Interpolation of the original CFD data

  • once the grid is generated, the original fields from CFD can be interpolated onto this grid using the ExportData class
  • therefore, each field that should be interpolated has to be provided as tensor with the size [n_cells, n_dimensions, n_snapshots].
  • a scalar field has to be of the size [n_cells, 1, n_snapshots]
  • a vector field has to be of the size [n_cells, n_entries, n_snapshots]
  • the snapshots can either be passed into export method all at once, in batches, or each snapshot separately depending on the size of the dataset and available RAM (refer to section memory requirements).
  • for data from OpenFoam, the function export_openfoam_fields in s_cube.utils can be used to either export all snapshots for a given list of fields at once or snapshot-by-snapshot (more convenient)

example for interpolating and exporting a field:

from s_cube.export import ExportData

# create export instance, export all fields into the same HFD5 file and create single XDMF from it
export = ExportData(s_cube, write_new_file_for_each_field=False)
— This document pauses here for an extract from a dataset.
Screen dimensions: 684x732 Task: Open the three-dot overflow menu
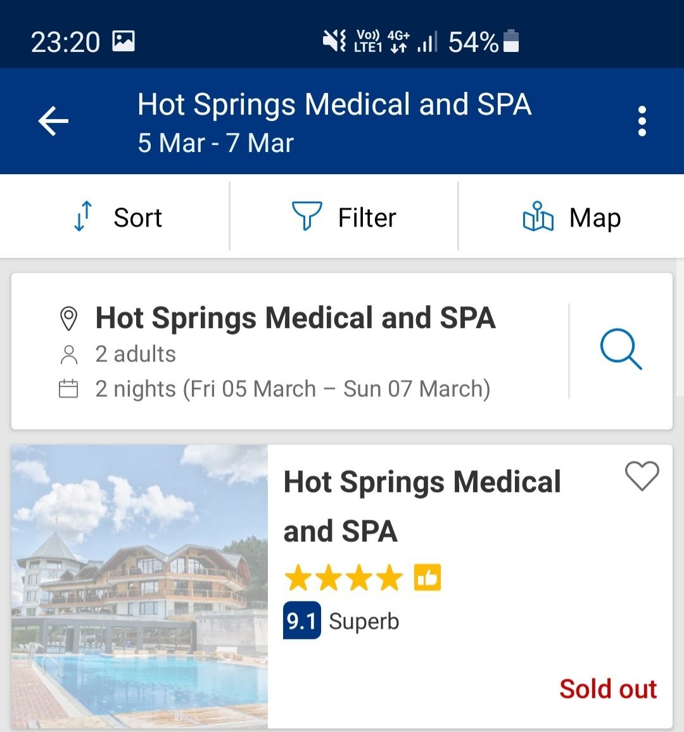pyautogui.click(x=642, y=121)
# write_times are the time steps of the simulation, need to be either a str or a list[int | float | str]
export.write_times = times
export.export(cooridnates, snapshots_original_field, field_name)
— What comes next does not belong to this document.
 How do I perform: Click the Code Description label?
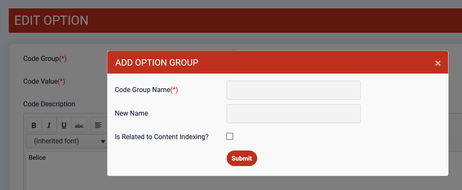(49, 104)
After the export of fields is completed, an XDMF file is written automatically for visualizing the results, e.g., in Paraview. An example for exporting the fields snapshot-by-snapshot or in batches can be found in examples/s3_for_surfaceMountedCube_large.py (for large datasets, which are not fitting into the RAM all at once).

Results & output files

  • the data is saved as temporal grid structure in an HDMF & XDMF file for analysis, e.g., in ParaView
  • either one HDMF & XDMF file is created for each field, or all fields are saved into a single file, which can be set via the argument write_new_file_for_each_field of the ExportData class
  • additionally, a mesh_info file containing a summary of the refinement process and mesh characteristics is saved
  • once the grid generation is completed, the instance of the sparseSpatialSampling class is saved. This avoids the necessity to execute the grid generation again in case additional fields should be interpolated afterward

Executing $S^3$

Local machine

For executing $S^3$, it is recommended to create a virtual environment. Otherwise, it need to be ensured that the Numpy version is $>= 1.22$ (requirement for numba).

# install venv
sudo apt update && sudo apt install python3.8-venv

# clone the S^3 repository 
git clone https://github.com/JanisGeise/sparseSpatialSampling.git

# create a virtual environment inside the repository
python3 -m venv s_cube_venv

# activate the environment and install all dependencies
source s_cube_venv/bin/activate
pip install --upgrade pip
pip install -r requirements.txt

# once everything is installed, leave the environment
deactivate

To check if the installation was successful activate the Python environment and type s_cube.__version__ (should display the current version). For executing the example scripts in examples/, the CFD data must be provided. Further the paths to the data as well as the setup needs to be adjusted accordingly. A script can then be executed as

# start the virtual environment
source s_cube_venv/bin/activate

# add the path to the repository
. source_path

# execute a script
cd examples/
python3 s3_for_cylinder2D.py

HPC

The setup for executing $S^3$ on an HPC cluster is the same as for the local machine. An example jobscript for executing $S^3$ on the surfaceMountedCube simulation may look like:

#!/bin/bash
#SBATCH --nodes=1
#SBATCH --ntasks-per-node=72
#SBATCH --time=08:00:00
#SBATCH --job-name=s_cube

# load python
module load release/23.04  GCCcore/10.2.0
module load Python/3.8.6

# activate venv
source s_cube_venv/bin/activate

# add the path to s_cube
. source_path

# path to the python script
cd examples/

python3 s3_for_surfaceMountedCube_large_hpc.py &> "log.main"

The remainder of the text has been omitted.